- Cataract accounts for at least 50% of China’s blind, or around 2.5 million people.
- People living in the low-income area of rural Guangdong do not have access to cataract surgery services.
- According to the Refractive Error Survey in Guangzhou, fully one-third of school-aged Chinese children did not have necessary corrective glasses.
What HKI Is Doing
In 1988, Helen Keller International initiated a partnership with the Zhongshan Ophthalmic Center (ZOC) to treat cataract. Current programs include:
Helen Keller International addresses the enormous backlog of cataract blind in China by improving access to affordable, high-quality cataract surgery and services for low-income residents. In rural Guangdong Province, we collaborate with the Zhongshan Ophthalmic Center (ZOC) to develop properly-equipped surgical facilities that meet international standards; provide clinical training to enhance surgical skills and better patient outcomes; and improve clinic management practices to increase surgical productivity. In addition, to enable poor patients to access cataract surgery and services, we engage in community outreach and have adopted a high-volume, low-cost service delivery model.
With the support of HKI and ZOC, three rural county hospitals in Yangjiang, Yangchun and Huidong achieved notable improvements in surgical volume and quality while reducing the cost of cataract surgery. For example in Yangjiang, the hospital increased four-fold the number of cataract surgeries it provided per year. The quality of surgery improved with 85% of patients meeting the WHO-approved standard of excellent post-operative vision. And, the average cost of cataract surgery was reduced by 90%, from $650 to $65.

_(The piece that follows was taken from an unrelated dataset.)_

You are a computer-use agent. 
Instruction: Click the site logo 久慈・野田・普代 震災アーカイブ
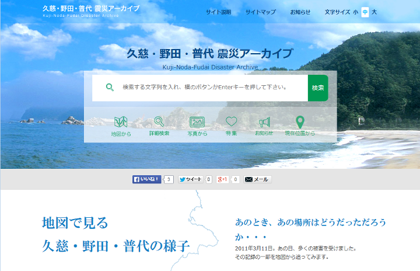[91, 11]
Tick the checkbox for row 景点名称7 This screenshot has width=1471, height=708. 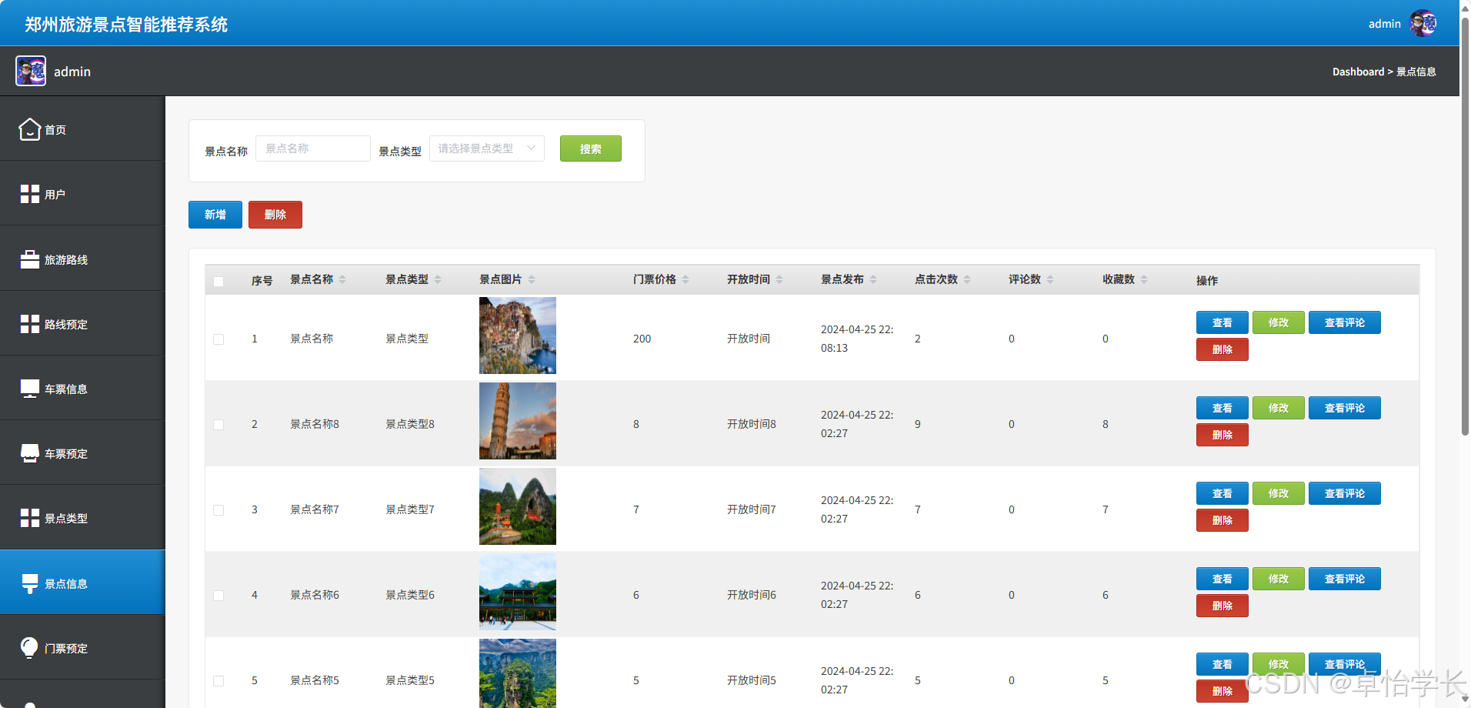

HKI recently established a formal Rural Cataract Surgical Training Program at ZOC which has further improved the accessibility, affordability and quality of cataract services offered to Guangdong’s rural poor. Over the past two years, the program has trained and provided ongoing support to approximately 50 surgeons.
In collaboration with the US National Eye Institute and the World Health Organization (WHO), HKI completed a Refractive Error Survey in Guangzhou to determine the prevalence of and risk factors for refractive error, particularly myopia, in Chinese schoolchildren. Fully one-third of the children did not have the necessary corrective glasses.
Helen Keller International has established a school-based primary eye health program, ChildSight®, in impoverished communities in Guangzhou, the capital city of Guangdong Province. ChildSight® is based on HKI’s highly successful, school-based refractive error program in the United States. Over the past two years, HKI conducted 49 intensive training workshops for 1,052 teachers to teach them how to perform basic visual acuity tests, and identify the signs and symptoms of vision health problems, such as low vision and refractive error. These teachers provided on-site vision screenings for almost 43,000 students in 52 target schools. Students who needed eyeglasses selected their frames from an on-site assortment of colors and styles, and an off-site optical lab assembled the glasses. Almost 5,000 students received new glasses through the program.
HKI is also establishing a training program to develop a cadre of refractionists who have the skills to offer services in both urban and rural areas of China where there are limited resources; so far 48 doctors and nurses have attended workshops to improve their skills.